## Stated goal A
Return, word for word, the stretch of the wwoofing text from "So how exactly" through "to 6 months.".
## Stated goal B
Turn the paragraph of the wwoofing text that begins "On top of this, their food" into a short bulleted list that keeps its main facts.
## Stated goal C
Write the next part of the text on wwoofing, picking up after its final sentence.

## Excerpt to read
══════════════════════════════
As the movement grew, so did the number of organizations involved. So in 2012, the Federation of WWOOF Organizations (FoWO) was born in an attempt to unite the efforts into one body so as to promote, protect, and support the mission. From its humble beginnings in 1971 UK as a cultural exchange program, wwoofing now operates in more that 130 countries worldwide.
So how exactly does one go about wwoofing? Volunteers willingly choose to pack their belongings and travel to a foreign culture. There they meet with friendly faces who show them the land they are to work for about 4-6 hours a day. (2)
On top of this, their food and housing accommodations are provided for as they are introduced to a more sustainable form of living from Mother Nature. The tasks can include, but not limited to, sowing seeds, making compost, gardening, planting, cutting wood, weeding, harvesting, packing, milking, feeding, fencing, making mud-bricks, wine making, cheese making and bread making.
Just imagine being in a Brazilian country forest and harvesting raw honey from the apiary that you help keep. Sweet, right? The duration of visit can vary from two to three days or up to 6 months.
══════════════════════════════
## Given material
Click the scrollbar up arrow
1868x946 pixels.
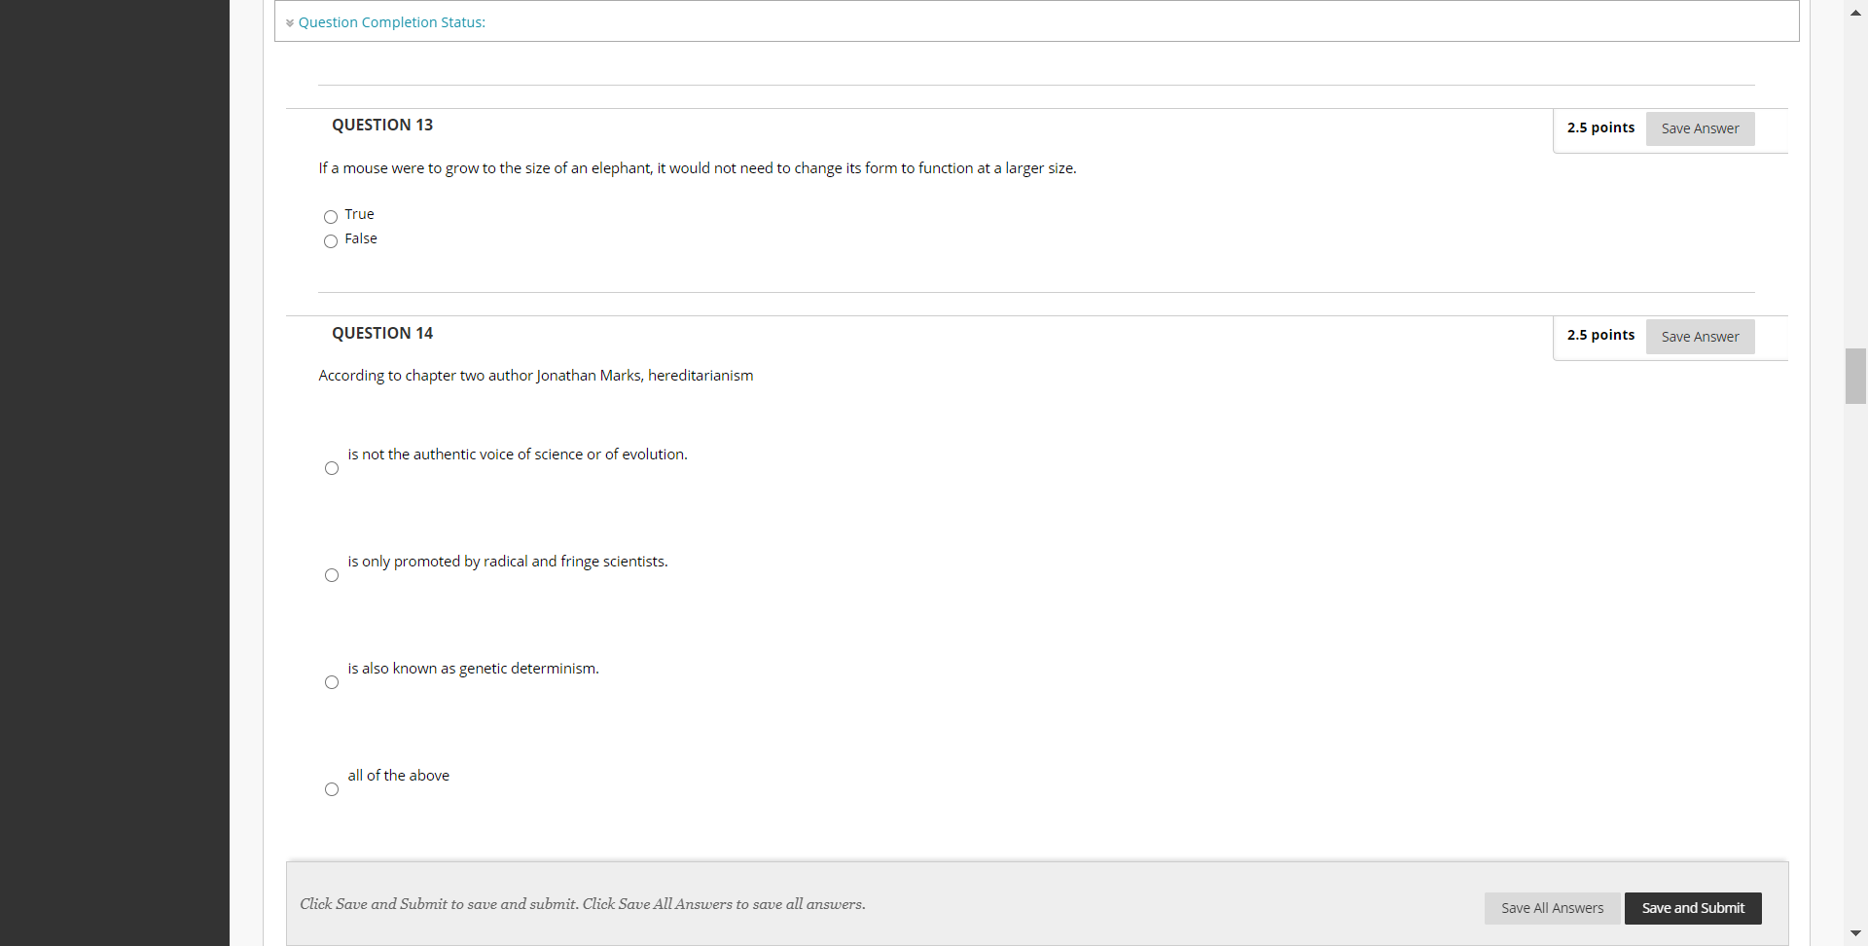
══════════════════════════════
## Final answer A
So how exactly does one go about wwoofing? Volunteers willingly choose to pack their belongings and travel to a foreign culture. There they meet with friendly faces who show them the land they are to work for about 4-6 hours a day. (2)
On top of this, their food and housing accommodations are provided for as they are introduced to a more sustainable form of living from Mother Nature. The tasks can include, but not limited to, sowing seeds, making compost, gardening, planting, cutting wood, weeding, harvesting, packing, milking, feeding, fencing, making mud-bricks, wine making, cheese making and bread making.
Just imagine being in a Brazilian country forest and harvesting raw honey from the apiary that you help keep. Sweet, right? The duration of visit can vary from two to three days or up to 6 months.

## Final answer B
- Volunteers receive food and housing.
- They are introduced to a more sustainable way of living.
- Tasks can include sowing seeds, making compost, gardening, planting, cutting wood, weeding, harvesting, packing, milking, feeding, fencing, making mud-bricks, and making wine, cheese, and bread.

## Final answer C
Wwoofing In Action: Listen to one wwoofer describe her amazing experience…
“For the past three weeks, I’ve been living on a permaculture farm in Bali—for free. To say life is peaceful here is an understatement. I wake up surrounded by lush green plants, do a relaxing round of yoga, and go to work on the farm a few hours after breakfast, where I form crop beds, pull weeds, and cut compost according to regenerative principles. Then I meditate until dinner. Did I mention I am staying here for free?…
“In exchange for six hours of work every weekday, I get three meals a day and a private room in return. The food is all vegetarian and organic—I eat bok choy, lettuce, spinach, and young papaya straight from the garden. Any mosquito bites or sun burns, I walk three feet from my room and cut a stalk from the abundance of aloe vera….Basically, it’s the best way to travel for those who want to spend very little money and try something a little out-of-the-box. It’s arguably one of the best, and most affordable, ways to see the world.” (3)
Getting Off Grid
We live in a highly technologically advanced society, and things are not getting any less complex. With the rise of virtual reality and artificial technology, to step out into a twitterless world seems like entering into a new dimension. It’s a challenge to tap into our origins and be human again. Living off the garden means you get the ability to enjoy the food you have earnestly cultivated with sweat and perhaps even blood and tears.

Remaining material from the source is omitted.